Random Forest (RF) builds multiple decision trees and merges them to get a more stable and accurate prediction. It builds the trees the same way CART does, but to ensure that the trees are uncorrelated to protect each other from their individual errors, it uses a technique known as bagging. Bagging uses random samples from the data with replacement to train the individual trees. Another difference between trees in a Random Forest and a CART decision tree is the choice of features considered for each split. CART considers every possible feature for each split. However, each tree in a Random Forest picks only from a random subset of features. This leads to even more variation among the Random Forest trees.
The RF model was constructed separately for both the target variables.
For this step, given desired throughput and response time values, along with the workload of interest, our tool searches through the database of benchmark runs to return the configuration with the performance results closest to what the user requires. It also returns the standard deviation for various samples of that run, suggesting potential variation in the actual results.
To evaluate our predictive model, we used a repeated K-Fold cross-validation technique. It is a popular choice to get an accurate estimate of the efficiency of the predictive model.
To evaluate the predictive model with a dataset of 9,048 points, we used k equal to 10 and repeated the cross-validation method three times. The accuracy was calculated using the two metrics given below.
- R2 score: The proportion of the variance in the dependent variable that is predictable from the independent variable(s). Its value varies between -1 and 1.
- Root mean squared error (RMSE): It measures the average squared difference between the estimated values and the actual values and returns its square root.

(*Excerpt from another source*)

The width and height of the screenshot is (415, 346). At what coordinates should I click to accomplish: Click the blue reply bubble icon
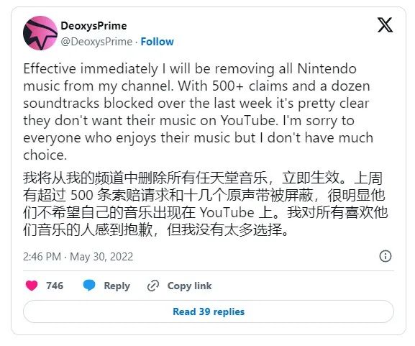(x=89, y=286)
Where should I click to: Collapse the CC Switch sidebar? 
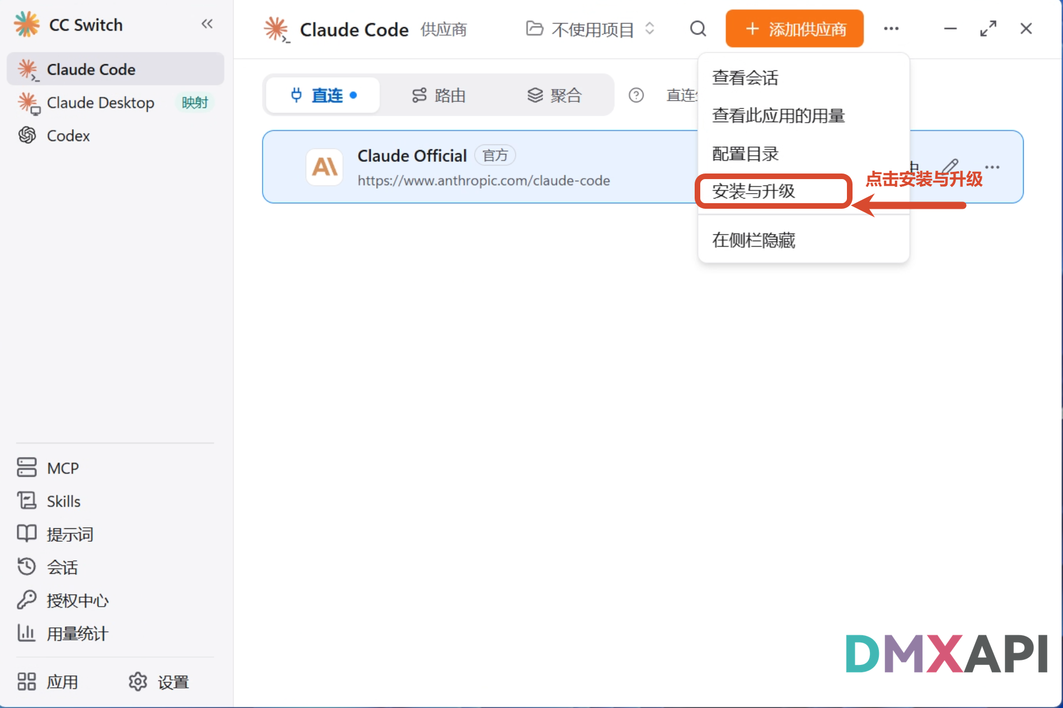pyautogui.click(x=207, y=24)
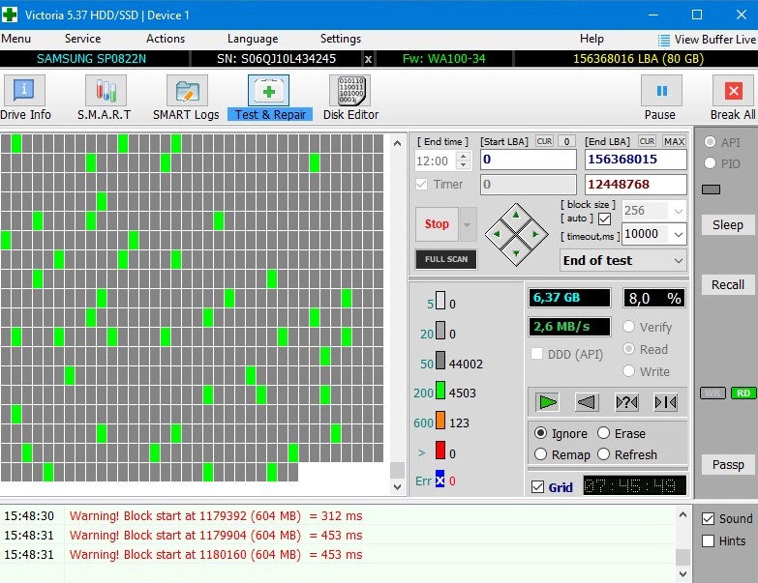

Based on the above two criteria, the results for the predictive model with throughput and latency as target variables are as follows:
- Throughput (trans/sec):
- R2 score: 0.984
- RMSE: 0.012
- Latency (usec):
- R2 score: 0.930
- RMSE: 0.025
What does the final tool look like?
We implemented our approach in a tool shown in the following figure. The tool is implemented in Python. It takes as input the dataset containing the information about benchmark runs as a CSV file, including client and server configuration, workload, and the desired values for latency and throughput. The tool uses this information to predict the latency and throughput results for the user's client server system. It then searches through the database of benchmark runs to return the configuration that has performance results closest to what the user requires, along with the standard deviation for that run. The standard deviation is part of the dataset and is calculated using repeated samples for one iteration or run.
What were the challenges with this approach?
While working on this problem, there were several challenges that we addressed. The first major challenge was gathering benchmark data, which required learning Elasticsearch and Kibana, the two industrial tools used by Red Hat to index, store, and interact with Pbench data. Another difficulty was dealing with the inconsistencies in data, missing data, and errors in the indexed data. For example, workload data for the benchmark runs was indexed in Elasticsearch, but one of the crucial workload parameters, runtime, was missing. For that, we had to write extra code to access it from the raw benchmark data stored on Red Hat servers.
Once we overcame the above challenges, we spent a large chunk of our effort trying out almost all the feature selection techniques available and figuring out a representative set of hardware and OS parameters for network performance. It was challenging to understand the inner workings of these techniques, their limitations, and their applications and analyze why most of them did not apply to our case. Because of space limitations and shortage of time, we did not discuss all of these methods in this article.